Insight 1: The time taken to load models is greater than what it takes to run the model for some packages, which implies that there exist some opportunities to further optimize the performance on the edges by decreasing the loading latency and frequency.

4.2 Memory footprint

On AlexNet, as is shown in Figure 2(c), the memory footprints on MacBook and FogNode are similar. TensorFlow occupies more than 2000MB memory, which is the largest. PyTorch performs the best as it has the least memory utilization, less than 500MB. On JetsonTX2, the memory footprint of TensorFlow is up to 3000MB while PyTorch utilizes only 1/2 of TensorFlow.

On SqueezeNet, the three packages have the similar memory use on CPU-base hardware, MacBook and FogNode. On Jetson TX2, PyTorch used 1301MB memory, which is 2x of MXNet (709MB) and 4x of Caffe2 (375MB). The memory of Caffe2 is 132MB when running SqueezeNet on Raspberry Pi. TensorFlow Lite occupies about 84M memory when running MobileNet on Nexus 6P.

Analyzing Figure 2, we find that these packages favor tradeoff between memory and latency. On AlexNet, the inference time of TensorFlow is much shorter than Caffe2 on FogNode, while it utilized more memory. On SqueezeNet, the total time of MXNet is 2x than Caffe2 while MXNet occupies 1/2 memory of Caffe2.

Insight 2: Based on the observation, we believe that MXNet may sacrifice space to improve efficiency, which can be a useful optimized method for executing real-time tasks on the edges.

4.3 Energy

On MacBook, Caffe2 could be regarded as the most energy-efficient package as it consumes the minimal energy. On FogNode, Caffe2 consumes about 2x energy of other packages when running AlexNet. PyTorch performs better than TensorFlow on JetsonTX2. MXNet has the best performance on FogNode and JetsonTX2 when running SqueezeNet. We take running AlexNet on FogNode as an example to profile the energy. Figure 3 shows the energy consumption of these packages. Based on the energy consumption, each process can be roughly divided into two periods: load models and inference. The power of the loading model is smaller than the inference, but the time that the loading model takes is greater than the inference for TensorFlow and MXNet.

Insight 3: Comparing Figure 2(c) and Figure 2(b), we can draw a conclusion that there is a positive correlation between energy and latency. Longer latency leads to a greater energy consumption.

Figure 3: Energy profiling of AlexNet on FogNode

4.4 Summary

Figure 2 shows that there are no obvious single winners on every metric among the hardware platforms; each has its merits. We summarize the merits of every package and provide a reference to select appropriate packages for end users:

  1. TensorFlow is faster when running large-scale model on the CPU-based platform FogNode, while Caffe2 is faster when running small-scale model. MXNet is the fastest package when running on Jetson TX2.

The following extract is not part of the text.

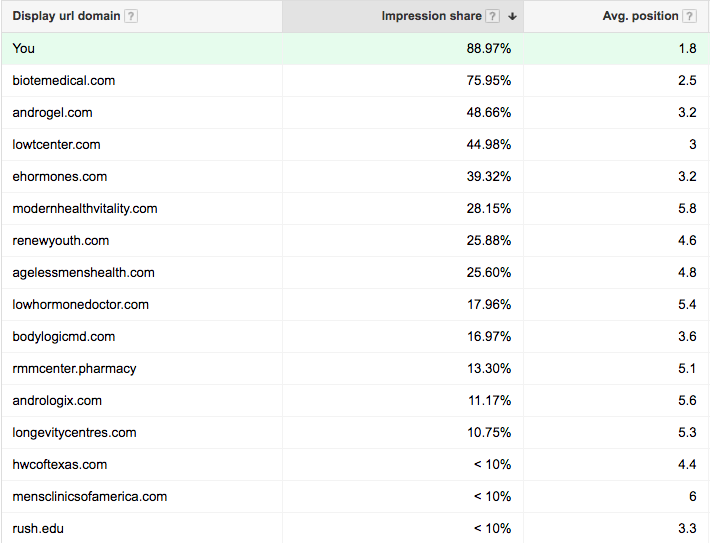Viewport: 710px width, 543px height.
Task: Select the highlighted You row
Action: coord(355,48)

  2. PyTorch is more memory efficient than other packages for MacBook and FogNode.

  3. MXNet is the most energy efficient package on FogNode and Jetson TX2 while Caffe2 performs better on MacBook.

5 Conclusion

This paper aims to evaluate the performance of a set of machine learning packages when running trained models on different edge hardware platforms. By comparing the latency, memory footprint, and energy of these packages on two neural network models, AlexNet and SqueezeNet, this paper finds that there are no single packages that can consistently outperform others in both time and space dimensions. Also, the process of loading model takes more time for some packages than running the model, which implies that there exist some opportunities to further optimize the performance on the edges.

In the future, we plan to benchmark some optimized inference-only frameworks (such as Intel Computer Vision SDK

[32]) and more hardware platforms (such as iPhone and Movidius Myriad VPU chip [33]). Also, we will try to propose a unified metric that can combine different metrics to evaluate these packages on the edges.